De fait, l’actualité est riche de signaux montrant déjà une tendance au développement de ces dispositifs en France. Ces dernières années, les annonces de mise en circulation de nouvelles monnaies locales complémentaires (MLC pour la suite) sont régulières, comme l’illustrent les dernières nées, le Stück à Strasbourg et La Gonette à Lyon, mises en circulation respectivement en octobre et novembre 2015. On compte actuellement sur notre territoire plus d’une trentaine de monnaies locales complémentaires en circulation. De même, les systèmes d’échanges et de trocs basés sur le temps ou sur une autre unité (ex : points) existent en grand nombre. On en compterait plus de 500 systèmes d »échanges basés sur le temps en France. [2] Portées majoritairement par des initiatives citoyennes, les MLC, par exemple Sol Violette à Toulouse, l’Abeille à Villeneuve sur Lot, l’Eusko dans le Pays-Basque, la Bou’Sol dans le Boulonnais ont d’abord été pensées comme outil pour une réappropriation de l’économie par les citoyens et un soutien à l’économie locale.
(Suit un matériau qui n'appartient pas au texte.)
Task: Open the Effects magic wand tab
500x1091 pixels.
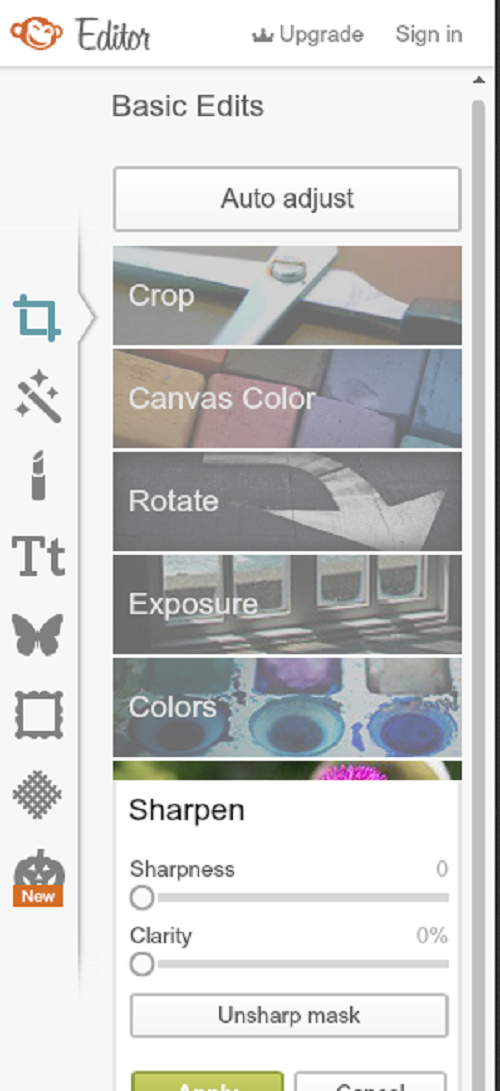Action: (39, 396)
Elles se pensent également comme levier de développement pour l’économie sociale et solidaire[3]. En outre, certaines de ces initiatives intègrent spécifiquement le volet écologique dans leurs valeurs. De fait, au milieu des années 2000, le réseau des villes dites « en transition » initié par Rob Hopkins a mis en avant la création des MLC comme un des leviers permettant la transition écologique et énergétique des territoires. Des exemples d’initiatives déployées en France et à l’étranger aident à mieux comprendre dans quelle mesure ces monnaies contribuent à cette transition écologique et énergétique.
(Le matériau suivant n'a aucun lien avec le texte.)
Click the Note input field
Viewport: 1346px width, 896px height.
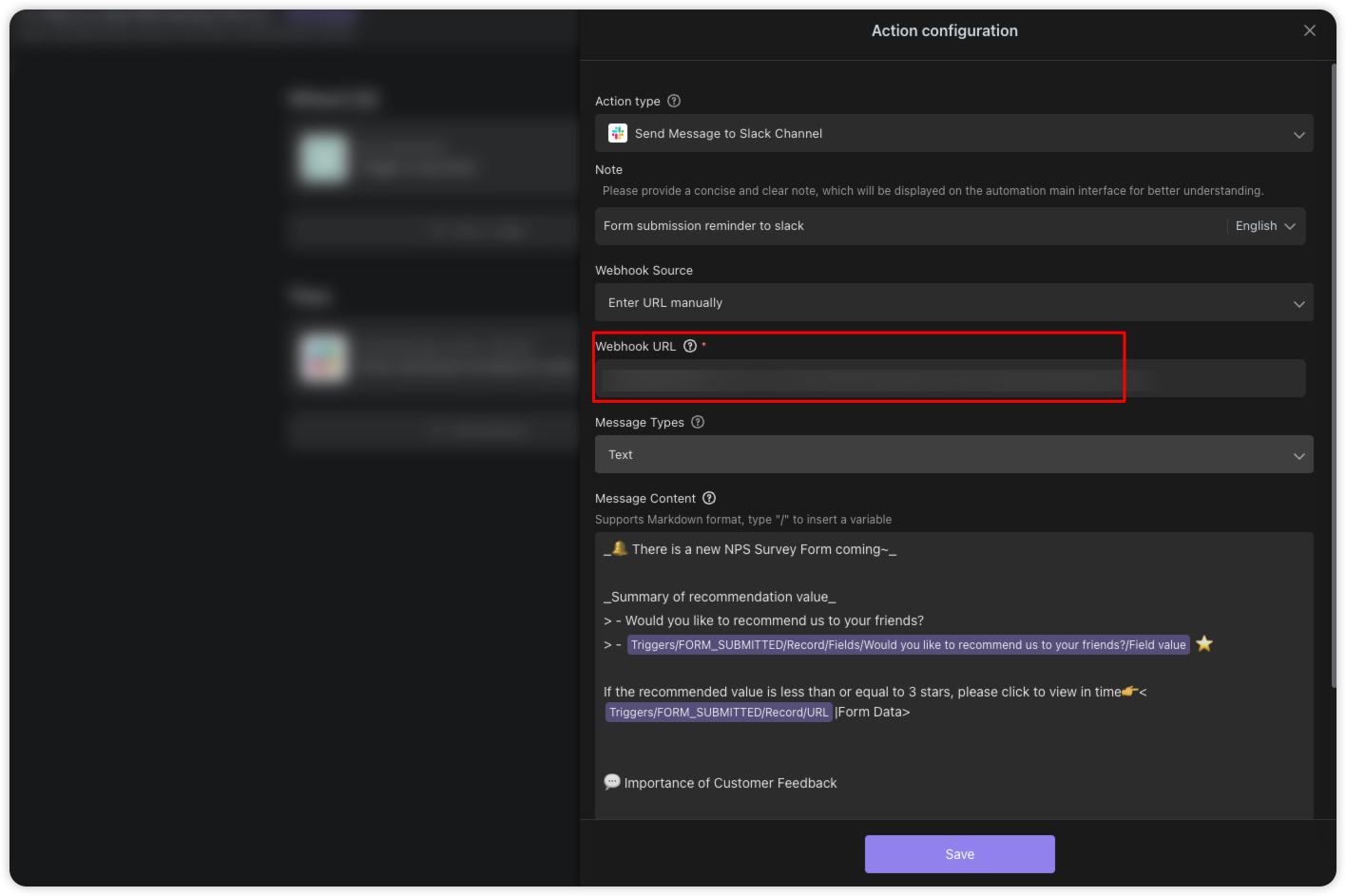pos(911,226)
Les MLC encouragent l’adoption de comportements écoresponsables par les acteurs du territoire.
- Elles encouragent les citoyens à adopter des comportements écoresponsables.
Certaines MLC encouragent leurs usagers à adopter écogestes et comportements écoresponsables au service de l’intérêt général en échange de monnaies utilisables dans des réseaux de commerçants partenaires. C’est en Belgique notamment qu’on retrouve ce type d’initiatives : par exemple, l’Eco iris a été mise en place dans différents quartiers de Bruxelles pour « encourager les comportements durables, positifs pour l’environnement et pour les habitants (…) »[4]. Chaque écoactivité ou écogeste est « rémunéré » par des Eco iris, utilisables contre des produits ou des services auprès de commerces locaux partenaires, d’acteurs de l’économie sociale et solidaire ou via un réseau d’acteurs culturels. Les écoactivités ou écogestes rémunérés sont par exemple la création d’un potager individuel, la participation à un débat portant sur les enjeux environnementaux ou aux activités de la semaine du développement durable, ou encore l’achat de meubles en bois certifiés FSC ou PEFC. Le temps investi dans des associations est également rémunéré en Eco iris.
- Elles incitent les commerçants à adopter des pratiques écologiques.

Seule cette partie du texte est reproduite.